And here is a zoom-in on the last few seasons. The blue line is the trend. As you can see, within each season, the trend is for two-point field goal percentage to rise:
DARKO even accounts for a temporary flattening of the rise in assist rates (and other offensive metrics) around the all-star break. All seasonality effects are calculated separately for each component, to capture their own individual trends. Because of this seasonality, DARKO’s daily estimates of player talent change slightly on a daily basis to reflect DARKO’s understanding of league-wide environmental changes.
- Interaction Effects: DARKO accounts for interactions between various box-score components in making its projections. For example, if a player improves both his three-point shooting and his free throw shooting simultaneously, DARKO will be inherently more credulous of such an improvement than if the player improved their performance in just one stat or the other. See below a chart showing the projected three-point shooting of Brandon Ingram, Justise Winslow, and Caris LeVert:
DARKO believes relatively strongly in the Ingram breakout, despite the relatively small sample size (and the extremely noisy nature of three-point shooting), because it is paired with a dramatic increase in free throw shooting, and DARKO understands that these two stats are strongly correlated. By contrast, DARKO was much more skeptical of both Caris LeVert and Justise Winslow, who both had periods of hot shooting from three, but without the same broad-base improvement as Ingram.
- Free Agency: Changing teams has a big impact on some box-score components, and DARKO accounts for that. DARKO also gets less confident in its understanding of a player’s talent when they change teams, meaning DARKO effectively increases its “learning rate” after a player changes teams, updating its talent estimates more quickly in response to new data for these players.
Accuracy
Now for the results. While DARKO is not intended to be a DFS tool, given the dearth of other projection systems out there for the NBA, a natural place to test DARKO was to compare how DARKO performs against DFS projections. I collected two years of daily projections from two sites selling DFS projections and converted DARKO’s rate projections to game-level projections. I tested DARKO against these sites in projecting minutes, points, rebounds, assists, blocks, turnovers, and threes made. As you can see, with one exception, DARKO beat both sites in every stat tested, some by substantial margins:
Scores represent % of DARKO’s mean absolute error per player-game for 2018-2019 games. Lower scores are better, representing a lower mean absolute error. One site did not provide turnovers data.

- Objective a -
From the passage on DARKO's projections, reproduce word for word the span starting at "And here is" and ending at "league-wide environmental changes.".

- Provided data -
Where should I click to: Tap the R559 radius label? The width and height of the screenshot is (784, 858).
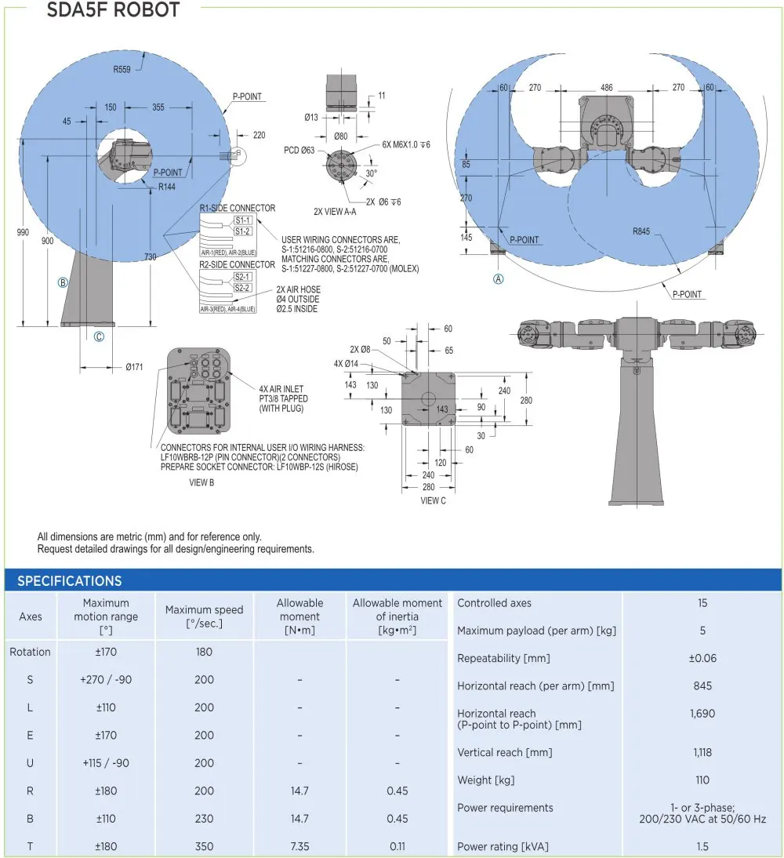(x=122, y=70)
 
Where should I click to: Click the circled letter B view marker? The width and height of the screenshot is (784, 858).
(x=63, y=282)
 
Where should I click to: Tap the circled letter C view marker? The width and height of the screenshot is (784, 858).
(x=99, y=336)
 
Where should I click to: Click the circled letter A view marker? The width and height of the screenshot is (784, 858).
(x=498, y=278)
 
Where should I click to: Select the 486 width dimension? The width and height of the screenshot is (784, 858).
(x=606, y=88)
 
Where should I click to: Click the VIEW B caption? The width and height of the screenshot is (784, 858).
(x=201, y=482)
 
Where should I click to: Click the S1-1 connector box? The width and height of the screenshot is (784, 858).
(x=242, y=220)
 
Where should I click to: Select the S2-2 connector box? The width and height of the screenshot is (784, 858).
(x=242, y=288)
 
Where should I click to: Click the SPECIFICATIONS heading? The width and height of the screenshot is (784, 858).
(x=69, y=581)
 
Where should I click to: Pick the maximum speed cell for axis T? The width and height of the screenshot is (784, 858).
(x=204, y=846)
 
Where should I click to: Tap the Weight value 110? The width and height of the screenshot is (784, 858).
(x=702, y=780)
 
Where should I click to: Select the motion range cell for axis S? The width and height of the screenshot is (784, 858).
(x=106, y=679)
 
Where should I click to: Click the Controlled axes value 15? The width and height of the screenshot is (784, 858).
(x=702, y=603)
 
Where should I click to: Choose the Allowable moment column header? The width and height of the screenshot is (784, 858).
(x=299, y=616)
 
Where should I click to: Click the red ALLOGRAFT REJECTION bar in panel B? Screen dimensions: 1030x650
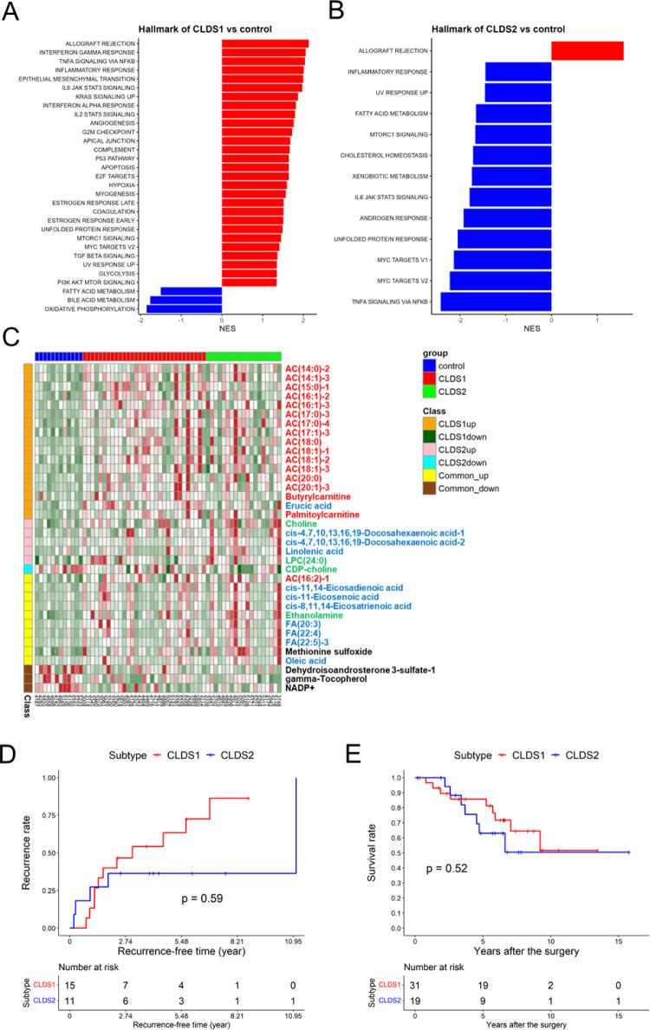tap(587, 51)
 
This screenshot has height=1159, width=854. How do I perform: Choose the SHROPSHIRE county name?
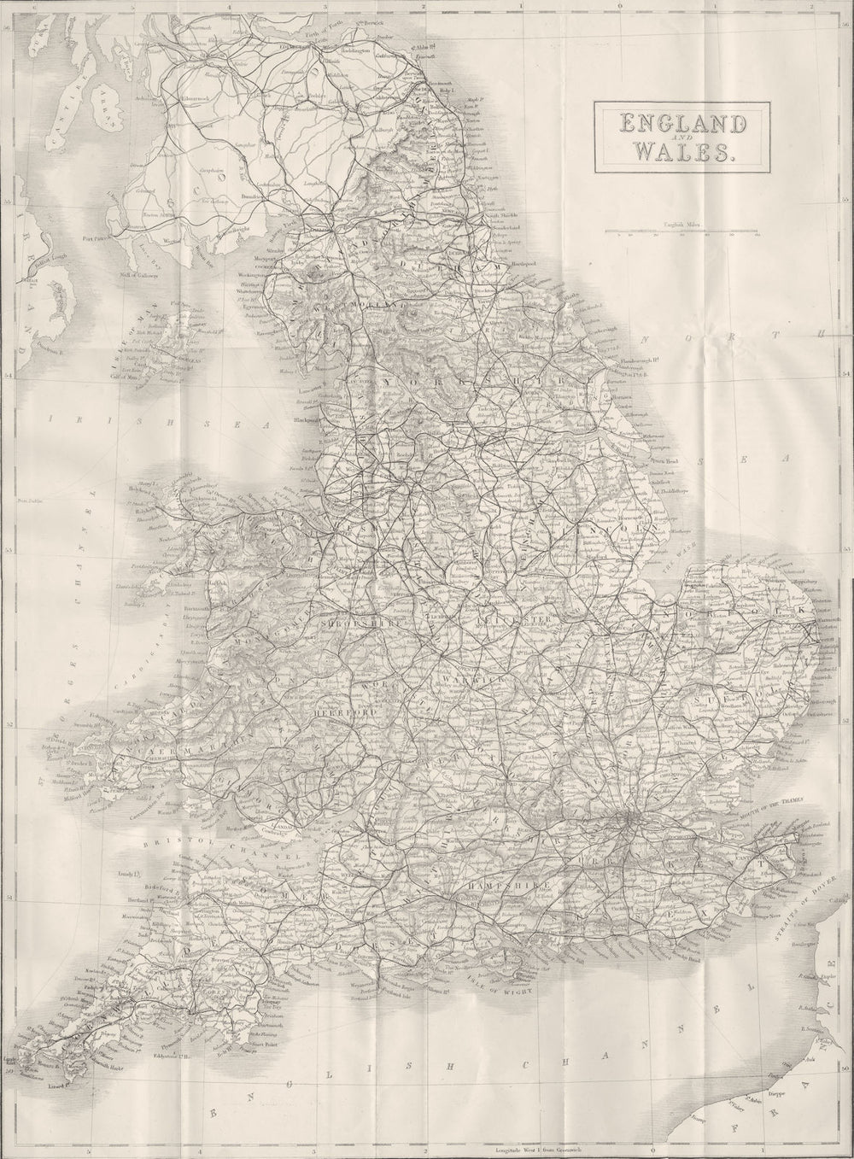[348, 623]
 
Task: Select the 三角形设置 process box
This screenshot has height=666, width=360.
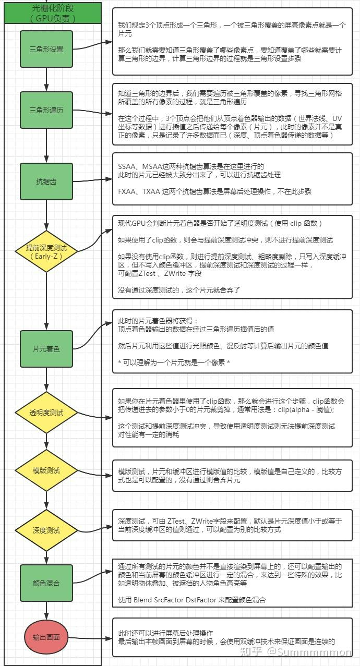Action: (x=46, y=49)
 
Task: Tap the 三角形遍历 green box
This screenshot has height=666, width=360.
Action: (x=46, y=111)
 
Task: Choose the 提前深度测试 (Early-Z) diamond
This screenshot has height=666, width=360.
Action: (x=46, y=251)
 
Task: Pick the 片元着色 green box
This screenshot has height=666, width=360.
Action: (x=46, y=348)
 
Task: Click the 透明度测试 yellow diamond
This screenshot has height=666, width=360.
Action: (x=46, y=412)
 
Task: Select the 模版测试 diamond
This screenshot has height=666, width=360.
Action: (x=46, y=470)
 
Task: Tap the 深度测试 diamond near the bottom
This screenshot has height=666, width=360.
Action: (x=46, y=530)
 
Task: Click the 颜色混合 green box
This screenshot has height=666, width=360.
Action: (x=46, y=583)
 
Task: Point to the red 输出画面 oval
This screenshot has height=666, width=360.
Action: (x=46, y=637)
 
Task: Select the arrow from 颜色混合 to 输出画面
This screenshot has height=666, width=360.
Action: (x=46, y=610)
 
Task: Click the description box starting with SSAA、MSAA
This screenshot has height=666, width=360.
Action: (x=233, y=179)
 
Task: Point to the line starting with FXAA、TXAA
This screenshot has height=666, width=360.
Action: (x=214, y=191)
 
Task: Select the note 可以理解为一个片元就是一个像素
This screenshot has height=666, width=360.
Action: (x=174, y=362)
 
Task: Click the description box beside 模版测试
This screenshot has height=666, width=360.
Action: (x=233, y=475)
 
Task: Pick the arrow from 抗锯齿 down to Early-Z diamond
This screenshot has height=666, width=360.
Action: (x=46, y=215)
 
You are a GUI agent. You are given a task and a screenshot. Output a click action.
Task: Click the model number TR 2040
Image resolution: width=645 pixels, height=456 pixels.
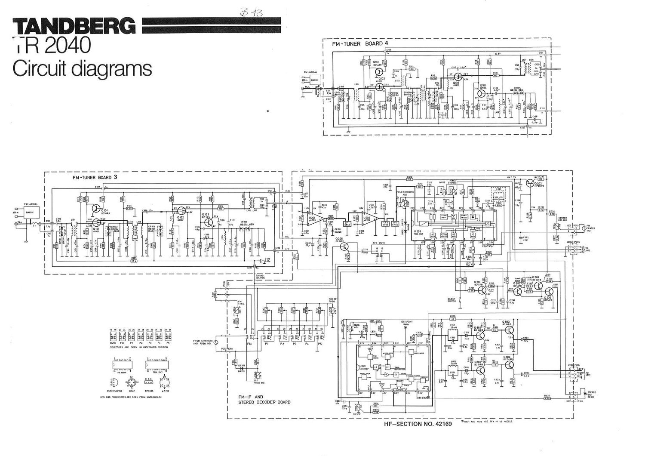[52, 45]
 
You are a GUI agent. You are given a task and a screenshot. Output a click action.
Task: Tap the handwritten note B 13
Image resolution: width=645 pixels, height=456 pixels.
[254, 12]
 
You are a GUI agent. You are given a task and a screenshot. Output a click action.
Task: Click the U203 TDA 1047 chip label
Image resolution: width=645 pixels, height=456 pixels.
[418, 233]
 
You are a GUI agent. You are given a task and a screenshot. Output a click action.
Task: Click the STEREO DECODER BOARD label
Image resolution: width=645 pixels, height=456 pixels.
[264, 402]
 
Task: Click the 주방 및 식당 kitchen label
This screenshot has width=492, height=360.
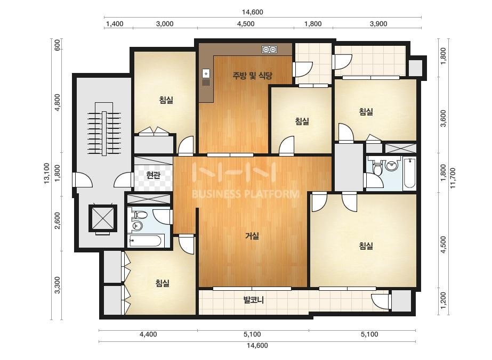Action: pos(252,75)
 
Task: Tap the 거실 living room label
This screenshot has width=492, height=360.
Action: pos(252,235)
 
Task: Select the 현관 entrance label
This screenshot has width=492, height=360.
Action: pos(154,175)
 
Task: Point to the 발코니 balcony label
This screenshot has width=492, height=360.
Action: pos(254,300)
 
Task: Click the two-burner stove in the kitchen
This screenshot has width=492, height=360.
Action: pos(270,49)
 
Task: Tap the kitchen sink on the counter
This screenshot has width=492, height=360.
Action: pos(206,77)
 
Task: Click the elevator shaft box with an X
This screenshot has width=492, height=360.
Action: pos(103,218)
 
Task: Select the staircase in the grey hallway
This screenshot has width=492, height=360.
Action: pos(104,128)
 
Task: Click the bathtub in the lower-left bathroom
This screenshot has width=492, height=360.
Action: pos(146,241)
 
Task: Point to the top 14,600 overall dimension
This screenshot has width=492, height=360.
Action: pos(252,12)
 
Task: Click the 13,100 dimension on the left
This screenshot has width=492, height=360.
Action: pos(47,173)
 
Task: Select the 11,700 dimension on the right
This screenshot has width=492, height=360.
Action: pos(453,178)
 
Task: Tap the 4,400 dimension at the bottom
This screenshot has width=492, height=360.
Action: pos(148,334)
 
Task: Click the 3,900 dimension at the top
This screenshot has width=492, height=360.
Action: pos(378,24)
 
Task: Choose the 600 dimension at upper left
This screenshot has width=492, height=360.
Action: pos(58,46)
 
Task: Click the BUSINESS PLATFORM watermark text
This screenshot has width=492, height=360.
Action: pos(245,194)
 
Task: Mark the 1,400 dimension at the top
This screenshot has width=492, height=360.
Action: pos(115,24)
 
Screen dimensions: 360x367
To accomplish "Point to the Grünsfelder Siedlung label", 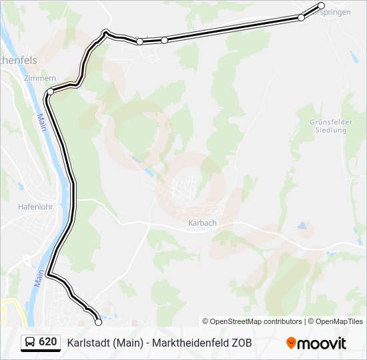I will point(329,126).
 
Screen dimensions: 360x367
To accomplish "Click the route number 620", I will point(47,342).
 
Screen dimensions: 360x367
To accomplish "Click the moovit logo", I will point(316,343).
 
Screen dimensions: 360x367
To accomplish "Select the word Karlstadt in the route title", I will point(88,343).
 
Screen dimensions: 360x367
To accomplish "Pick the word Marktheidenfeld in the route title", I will point(189,343).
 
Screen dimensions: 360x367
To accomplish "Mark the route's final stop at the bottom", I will point(99,322).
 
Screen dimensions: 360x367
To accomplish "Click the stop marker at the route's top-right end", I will point(322,6).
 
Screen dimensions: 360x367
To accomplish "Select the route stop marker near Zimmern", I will point(50,91).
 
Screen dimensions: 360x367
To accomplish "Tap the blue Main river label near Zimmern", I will point(41,121).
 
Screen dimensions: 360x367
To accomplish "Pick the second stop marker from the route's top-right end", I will point(301,17).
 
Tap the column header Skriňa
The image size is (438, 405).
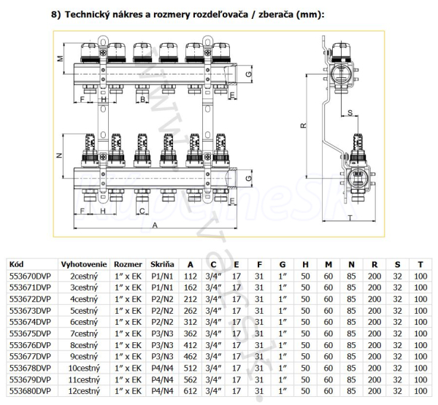pyautogui.click(x=162, y=263)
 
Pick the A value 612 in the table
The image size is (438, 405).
pyautogui.click(x=191, y=391)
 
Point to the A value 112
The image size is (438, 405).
pyautogui.click(x=191, y=276)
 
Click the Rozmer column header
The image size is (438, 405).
pyautogui.click(x=128, y=263)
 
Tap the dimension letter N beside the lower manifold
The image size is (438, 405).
pyautogui.click(x=58, y=157)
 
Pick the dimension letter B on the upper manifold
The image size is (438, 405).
pyautogui.click(x=143, y=98)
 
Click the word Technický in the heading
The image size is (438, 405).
pyautogui.click(x=95, y=15)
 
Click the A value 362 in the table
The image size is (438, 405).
pyautogui.click(x=191, y=333)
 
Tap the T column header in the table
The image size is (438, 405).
pyautogui.click(x=420, y=263)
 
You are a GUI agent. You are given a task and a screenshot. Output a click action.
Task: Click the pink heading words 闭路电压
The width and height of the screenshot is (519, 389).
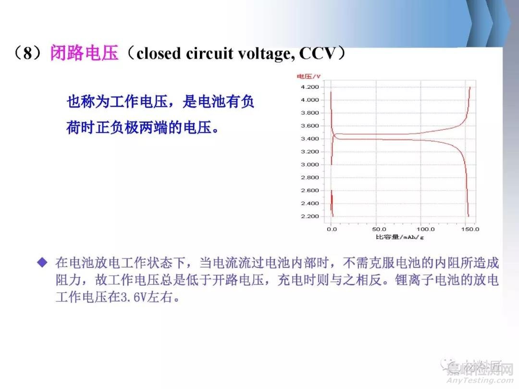click(84, 53)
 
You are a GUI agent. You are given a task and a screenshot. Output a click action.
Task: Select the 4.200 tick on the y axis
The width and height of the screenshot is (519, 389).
click(309, 87)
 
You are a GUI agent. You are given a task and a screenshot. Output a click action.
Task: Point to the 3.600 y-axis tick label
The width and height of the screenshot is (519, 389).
click(309, 126)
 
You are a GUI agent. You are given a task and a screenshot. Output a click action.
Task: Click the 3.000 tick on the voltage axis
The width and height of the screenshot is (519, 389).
click(309, 165)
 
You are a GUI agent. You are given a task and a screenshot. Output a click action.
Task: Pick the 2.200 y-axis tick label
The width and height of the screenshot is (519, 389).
click(309, 217)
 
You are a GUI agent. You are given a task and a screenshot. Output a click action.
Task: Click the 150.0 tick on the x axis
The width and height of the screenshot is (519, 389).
click(469, 229)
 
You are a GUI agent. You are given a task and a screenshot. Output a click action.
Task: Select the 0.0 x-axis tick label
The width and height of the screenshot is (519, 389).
click(332, 229)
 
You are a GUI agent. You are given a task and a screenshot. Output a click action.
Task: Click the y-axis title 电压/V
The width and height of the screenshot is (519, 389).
click(308, 77)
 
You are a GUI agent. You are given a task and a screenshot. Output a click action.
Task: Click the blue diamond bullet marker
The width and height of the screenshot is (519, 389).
click(43, 262)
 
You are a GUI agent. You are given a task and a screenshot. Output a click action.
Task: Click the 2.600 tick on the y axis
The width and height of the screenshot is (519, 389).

- Objective b -
Duplicate verbatim the lines of the entries starting at the line that contains "Click the word Technický in the heading" and ending at the line that contains "click(309, 126)", with both of those lines included. Omit the pictures from your copy.

- Full solution a -
And here is a zoom-in on the last few seasons. The blue line is the trend. As you can see, within each season, the trend is for two-point field goal percentage to rise:
DARKO even accounts for a temporary flattening of the rise in assist rates (and other offensive metrics) around the all-star break. All seasonality effects are calculated separately for each component, to capture their own individual trends. Because of this seasonality, DARKO’s daily estimates of player talent change slightly on a daily basis to reflect DARKO’s understanding of league-wide environmental changes.

- Full solution b -
Click the word Technický in the heading
The image size is (438, 405).
pyautogui.click(x=95, y=15)
 
Click the A value 362 in the table
The image size is (438, 405).
pyautogui.click(x=191, y=333)
 
Tap the T column header in the table
The image size is (438, 405).
pyautogui.click(x=420, y=263)
 
You are a GUI agent. You are given a task and a screenshot. Output a click action.
Task: Click the pink heading words 闭路电压
The width and height of the screenshot is (519, 389).
click(84, 53)
 
You are a GUI agent. You are given a task and a screenshot. Output a click action.
Task: Select the 4.200 tick on the y axis
The width and height of the screenshot is (519, 389).
click(309, 87)
 
You are a GUI agent. You are given a task and a screenshot. Output a click action.
Task: Point to the 3.600 y-axis tick label
The width and height of the screenshot is (519, 389).
click(309, 126)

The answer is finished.